Friday, August 05, 2016

 PURCHASE OF FLORIDA https://play.google.com/books/reader?id=5Eqgbzt7ID4C&printsec=frontcover&output=reader&hl=en&pg=GBS.PA249

Fuller, THE PURCHASE OF FLORIDA, P. 248 ~ In the meantime Captain McKeever had captured two more prisoners of note. Violating all rules of national law and by a ruse as disgraceful as it was exceptional, Mc Keever entered the bay with the English flag at his mast head and thus lured on board his ship the Indian prophet Francis and his companion Himollemico — the latter the savage who had attacked Lieutenant Scott's expedition. These Indians, supposing the ship to be the one long looked for from England with supplies and munitions of war, had boarded her and upon being enticed into the cabin were seized and bound.
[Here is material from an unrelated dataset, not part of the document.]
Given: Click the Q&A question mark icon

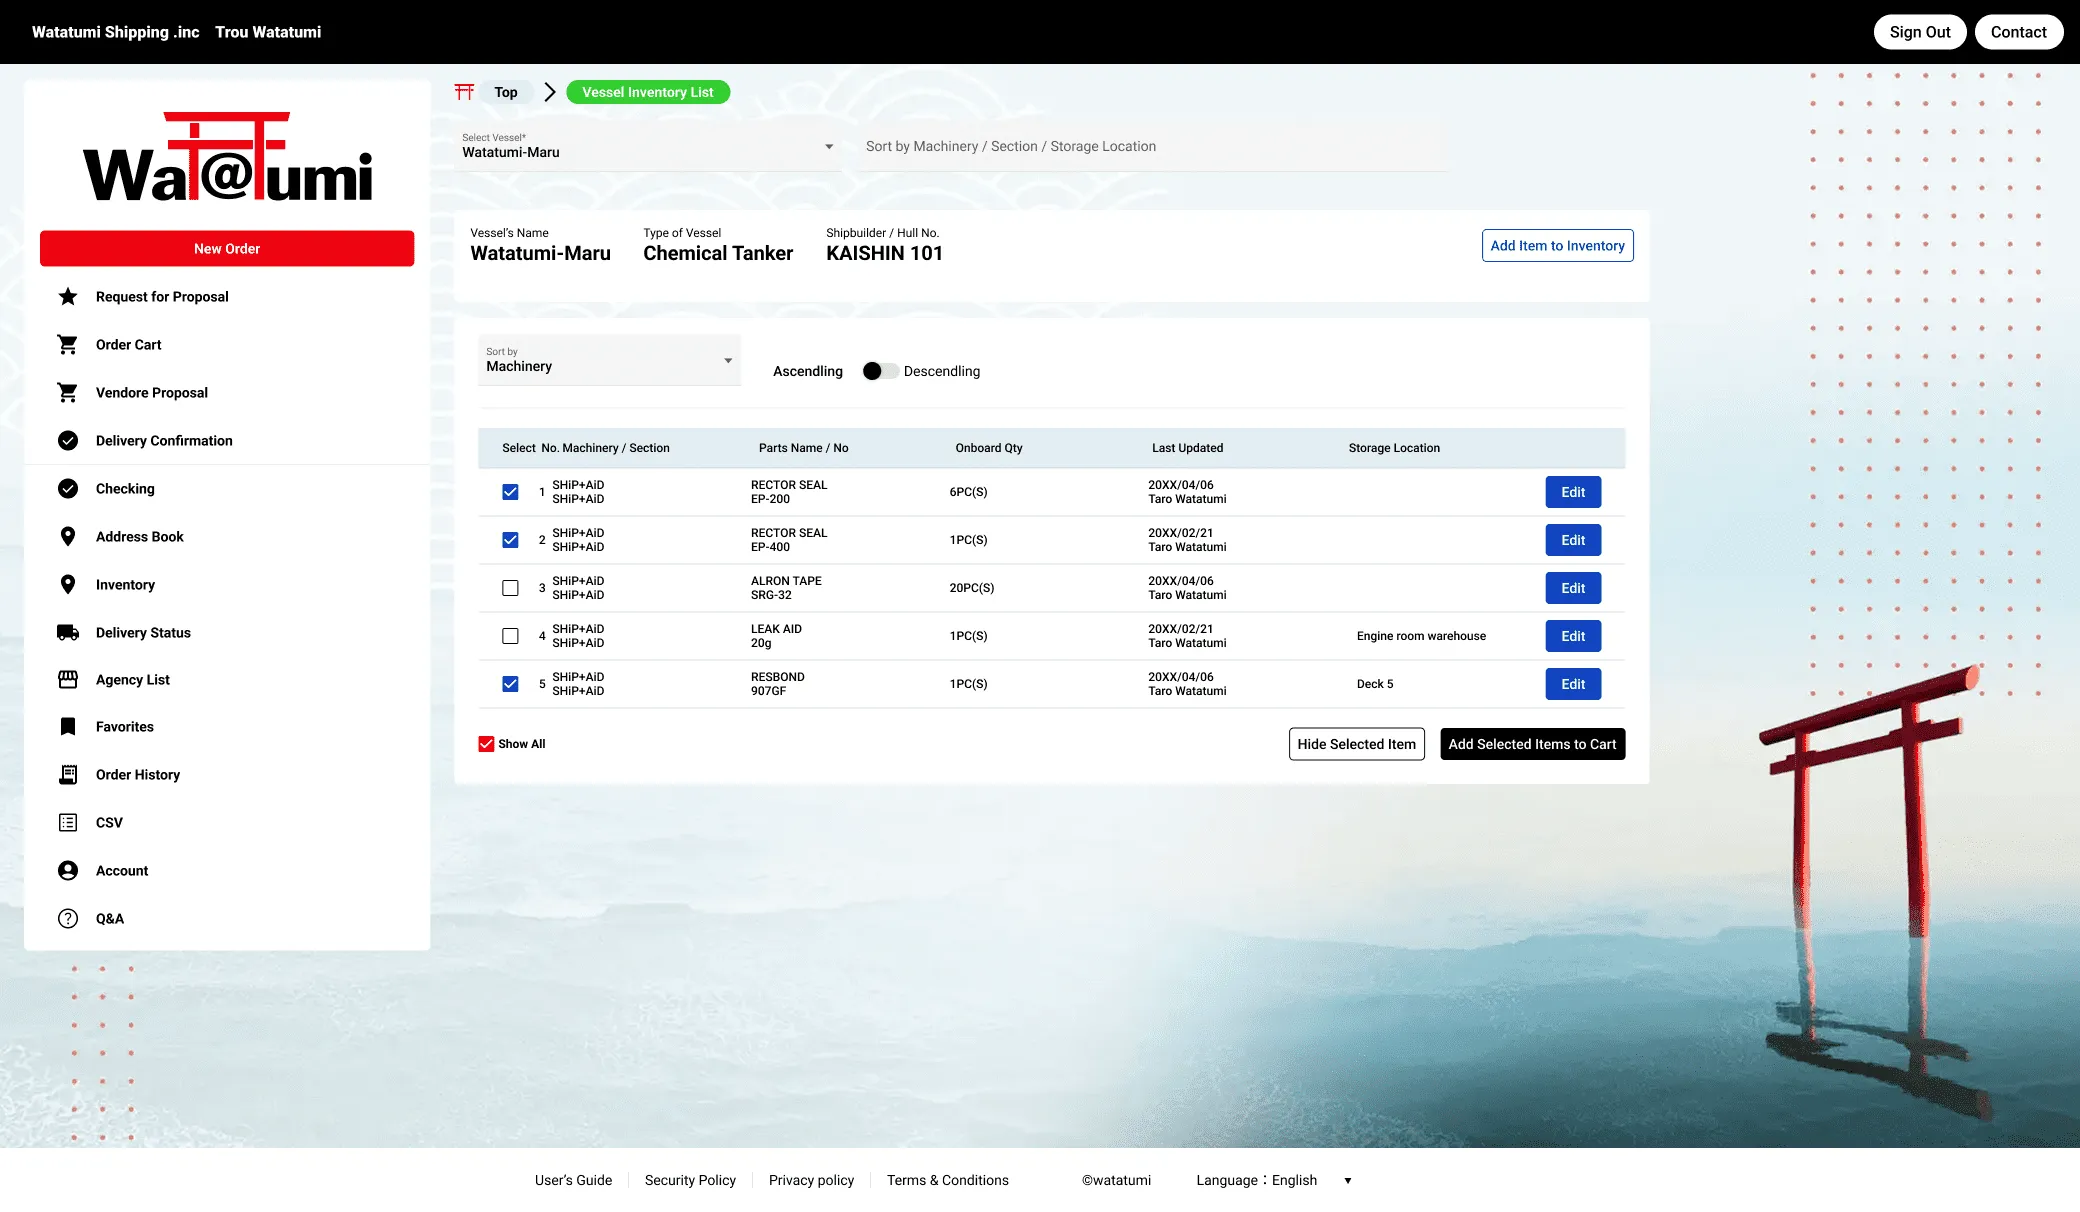Looking at the screenshot, I should click(x=68, y=919).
The next day they were sent up to the fort and hung by Jackson's order. For the capture of St. Marks, history.and investigation are unable to present an adequate justification. But we must stand aghast at Jackson's imperial assumption of the dread prerogative of arbitrarily dooming men to death without a trial. The prophet Francis was an educated man of pleasing manners, humane disposition, well versed in English and Spanish — indeed a model chief. Himollemico was the type of the cruel, morose, bloodthirsty savage, who probably richly deserved his fate, but no one has ever explained by what law or custom, observed in the service of the United States, they were put to death, when thus captured by an ignoble stratagem, not even on the field of battle, and without the bare formality of a trial of any sort.